The following figure suggests the flow of the built tool:
Figure: Proposed Code Smell Detection Process
Any java project as a zip file can be used as input for this tool.
Prerequisites : Git, Java(TM) SE Runtime Environment (JVM version: at least 1.8), Ecplise Oxygen or Spring Tool Suite (STS), Google Chrome Version 63.0.3239.84
git clone https://github.com/Sabir001/smell-detection.git
Import project in eclipse as a maven project. Required jars will not be available if you choose other type of project while importing
Go to WebAppForSmellDetection.java file. Right click and then click on "Run as Java Application" or "Run as Spring Boot Application". Then go to google chrome and hit the following url: http://localhost:8080/
Then click on "Upload project" button. Then choose file. Only zip file of less than 10 megabytes can be uploaded.
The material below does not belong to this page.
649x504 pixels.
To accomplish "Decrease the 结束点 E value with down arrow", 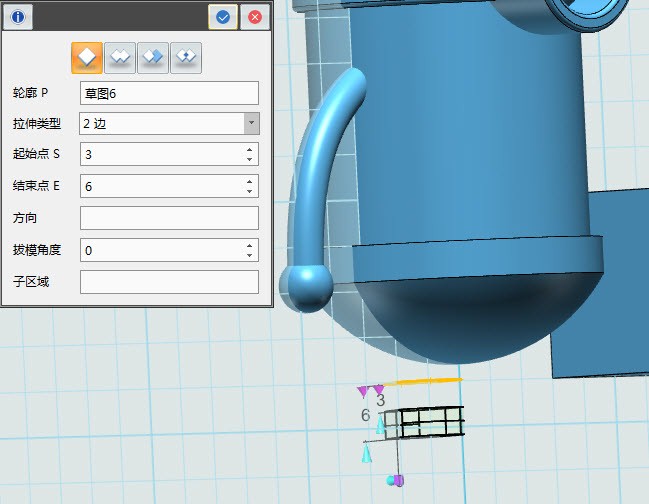I will tap(249, 191).
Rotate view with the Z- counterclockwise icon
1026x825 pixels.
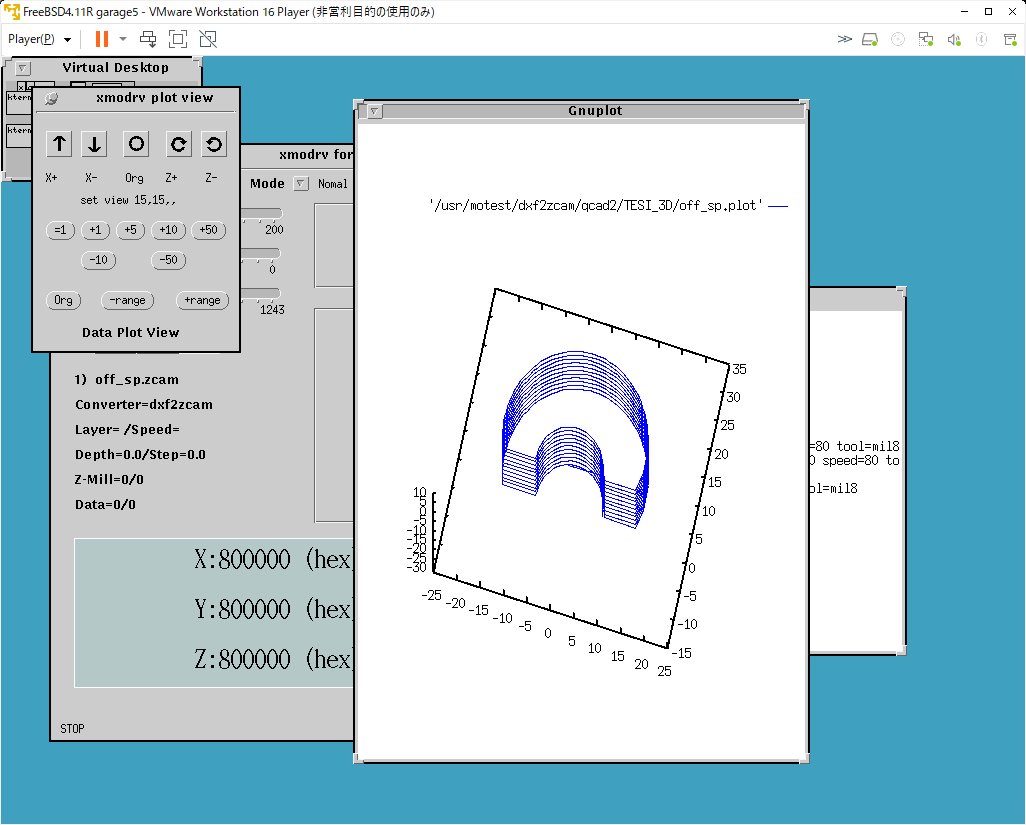click(x=213, y=144)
Then hit the "Submit" button.
Code smells of five types will be shown after processing in browser. Those smells types are Blob, Long Method, Feature Envy, Misplaced Class and Promiscuous Package.
This section describes the threats which can affect the validity of this study.
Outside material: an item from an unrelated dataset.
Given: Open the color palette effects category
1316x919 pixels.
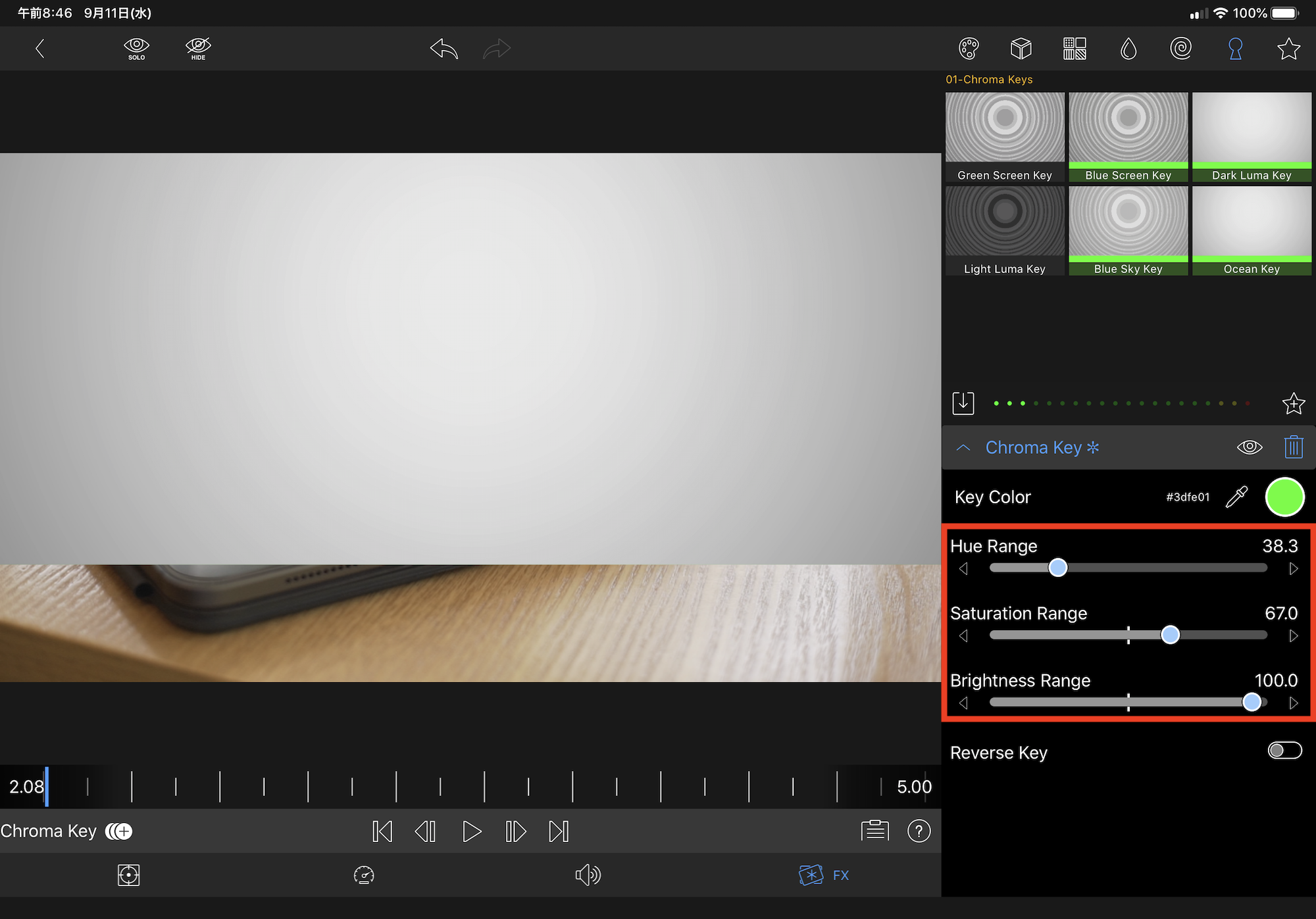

Four student projects and two normal projects have been considered for this study. All of those four student projects are from BSSE 6th Batch of Institute of Information Technology, University of Dhaka. This leaves us with construction validity as the result might be biased.
The cut-off rate or threshold used for this study is a source of threat to internal validity. As the project analyzed by this tool were known to the author of this study, the projects were analyzed multiple times by this tool with different threshold to find a good threshold value. Code smell detection largely depends on this threshold value. So, this is a threat to internal validity. Also understanding the requirements from base paper of this study is also a threat to internal validity.
In this study, some code smell types of different level and granularity has been considered. There might also be other types of code smells which can be generated by textual information analysis but was not considered in this study. This possesses a threat to external validity to our study.
Understanding the paper, extracting textual data from project, building a generic corpus from project which can be used for each type of smell detection, calculating threshold were some of the main challenges.